Recorded data:

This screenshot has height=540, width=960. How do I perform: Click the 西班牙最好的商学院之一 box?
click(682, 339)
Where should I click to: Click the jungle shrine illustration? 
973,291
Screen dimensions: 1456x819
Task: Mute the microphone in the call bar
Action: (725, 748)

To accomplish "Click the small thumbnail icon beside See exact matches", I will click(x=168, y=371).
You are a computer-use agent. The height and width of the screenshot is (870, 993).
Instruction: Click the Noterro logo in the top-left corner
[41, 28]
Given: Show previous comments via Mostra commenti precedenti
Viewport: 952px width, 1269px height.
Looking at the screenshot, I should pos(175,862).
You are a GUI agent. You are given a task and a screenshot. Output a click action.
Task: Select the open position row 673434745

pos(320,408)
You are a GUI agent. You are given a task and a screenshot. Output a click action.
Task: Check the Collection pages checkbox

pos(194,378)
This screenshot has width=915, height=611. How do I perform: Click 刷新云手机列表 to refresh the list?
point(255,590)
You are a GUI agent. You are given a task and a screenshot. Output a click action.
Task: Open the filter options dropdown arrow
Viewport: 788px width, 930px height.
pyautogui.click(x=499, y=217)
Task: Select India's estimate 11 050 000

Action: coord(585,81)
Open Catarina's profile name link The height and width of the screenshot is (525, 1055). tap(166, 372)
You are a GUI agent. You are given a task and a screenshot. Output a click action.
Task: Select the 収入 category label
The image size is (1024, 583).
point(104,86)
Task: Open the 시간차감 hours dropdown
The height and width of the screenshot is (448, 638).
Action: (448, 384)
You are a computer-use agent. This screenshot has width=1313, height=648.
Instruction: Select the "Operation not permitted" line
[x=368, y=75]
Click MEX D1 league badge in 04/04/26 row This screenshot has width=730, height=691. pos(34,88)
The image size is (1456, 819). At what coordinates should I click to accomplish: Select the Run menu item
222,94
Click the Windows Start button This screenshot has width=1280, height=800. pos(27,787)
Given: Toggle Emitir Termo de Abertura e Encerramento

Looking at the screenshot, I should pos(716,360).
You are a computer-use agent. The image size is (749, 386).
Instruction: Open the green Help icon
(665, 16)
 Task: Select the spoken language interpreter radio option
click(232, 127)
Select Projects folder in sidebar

**TASK REQUIREMENTS**
Could you return all of the data exactly as written?

**OUTPUT**
This screenshot has height=540, width=960. How do I perform: Click the 西班牙最好的商学院之一 box?
click(682, 339)
Where should I click to: Click the jungle shrine illustration? 
973,291
Screen dimensions: 1456x819
Task: Mute the microphone in the call bar
Action: (725, 748)

To accomplish "Click the small thumbnail icon beside See exact matches", I will click(x=168, y=371).
You are a computer-use agent. The height and width of the screenshot is (870, 993).
Instruction: Click the Noterro logo in the top-left corner
[41, 28]
Given: Show previous comments via Mostra commenti precedenti
Viewport: 952px width, 1269px height.
Looking at the screenshot, I should pos(175,862).
You are a GUI agent. You are given a task and a screenshot. Output a click action.
Task: Select the open position row 673434745

pos(320,408)
You are a GUI agent. You are given a task and a screenshot. Output a click action.
Task: Check the Collection pages checkbox

pos(194,378)
This screenshot has width=915, height=611. How do I perform: Click 刷新云手机列表 to refresh the list?
point(255,590)
You are a GUI agent. You are given a task and a screenshot. Output a click action.
Task: Open the filter options dropdown arrow
Viewport: 788px width, 930px height.
pyautogui.click(x=499, y=217)
Task: Select India's estimate 11 050 000

Action: coord(585,81)
Open Catarina's profile name link The height and width of the screenshot is (525, 1055). tap(166, 372)
You are a GUI agent. You are given a task and a screenshot. Output a click action.
Task: Select the 収入 category label
The image size is (1024, 583).
point(104,86)
Task: Open the 시간차감 hours dropdown
The height and width of the screenshot is (448, 638).
Action: (448, 384)
You are a computer-use agent. This screenshot has width=1313, height=648.
Instruction: Select the "Operation not permitted" line
[x=368, y=75]
Click MEX D1 league badge in 04/04/26 row This screenshot has width=730, height=691. pos(34,88)
The image size is (1456, 819). At what coordinates should I click to accomplish: Select the Run menu item
222,94
Click the Windows Start button This screenshot has width=1280, height=800. pos(27,787)
Given: Toggle Emitir Termo de Abertura e Encerramento

Looking at the screenshot, I should pos(716,360).
You are a computer-use agent. The image size is (749, 386).
Instruction: Open the green Help icon
(665, 16)
 Task: Select the spoken language interpreter radio option
click(232, 127)
Select Projects folder in sidebar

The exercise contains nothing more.